In this work, we propose the Road Data Enrichment (RoDE), a framework that fuses data from heterogeneous data sources to enhance Intelligent Transportation System (ITS) services, such as vehicle routing and traffic event detection. We describe RoDE through two services: (i) Route service, and (ii) Event service. For the first service, we present the Twitter MAPS (T-MAPS), a low-cost spatiotemporal model to improve the description of traffic conditions through Location-Based Social Media (LBSM) data. As a case study, we explain how T-MAPS is able to enhance routing and trajectory descriptions by using tweets. Our experiments compare T-MAPS’ routes against Google Maps’ routes, showing up to 62% of route similarity, even though T-MAPS uses fewer and coarse-grained data. We then propose three applications, Route Sentiment (RS), Route Information (RI), and Area Tags (AT), to enrich T-MAPS’ suggested routes. For the second service, we present the Twitter Incident (T-Incident), a low-cost learning-based road incident detection and enrichment approach built using heterogeneous data fusion. Our approach uses a learning-based model to identify patterns on social media data which is then used to describe a class of events, aiming to detect different types of events. Our model to detect events achieved scores above 90%, thus allowing incident detection and description as a RoDE application.
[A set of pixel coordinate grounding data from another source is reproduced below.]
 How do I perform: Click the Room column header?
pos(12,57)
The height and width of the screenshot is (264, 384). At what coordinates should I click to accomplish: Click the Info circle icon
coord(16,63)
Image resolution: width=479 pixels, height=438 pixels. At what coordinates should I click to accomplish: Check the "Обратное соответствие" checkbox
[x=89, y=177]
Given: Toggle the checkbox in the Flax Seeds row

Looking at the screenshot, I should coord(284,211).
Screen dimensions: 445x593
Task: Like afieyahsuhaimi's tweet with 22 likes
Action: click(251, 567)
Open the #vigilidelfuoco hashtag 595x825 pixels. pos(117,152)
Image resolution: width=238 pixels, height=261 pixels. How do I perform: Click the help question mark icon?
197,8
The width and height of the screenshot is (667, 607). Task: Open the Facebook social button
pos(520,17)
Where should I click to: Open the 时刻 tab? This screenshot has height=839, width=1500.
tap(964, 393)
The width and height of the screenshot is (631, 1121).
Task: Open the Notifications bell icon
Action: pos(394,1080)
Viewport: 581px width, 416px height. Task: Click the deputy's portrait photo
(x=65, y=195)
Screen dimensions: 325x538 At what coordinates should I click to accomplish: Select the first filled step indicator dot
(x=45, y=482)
As a result, the enriched event description allows ITS to better understand the LBSM user’s viewpoint about traffic events (e.g., jams) and points of interest (e.g., restaurants, theaters, stadiums).

Highlights

  • N OWADAYS, the intelligent planning and management of transportation systems are fundamental tasks to promote the sustainable growth of modern cities

  • Road Data Enrichment (RoDE) takes as input two different classes of transportation system data sources, which are categorized as Infrastructure as Vehicular Sensor (InfraVS), and Media as Vehicular Sensor (MVS), as described in our previous work [6]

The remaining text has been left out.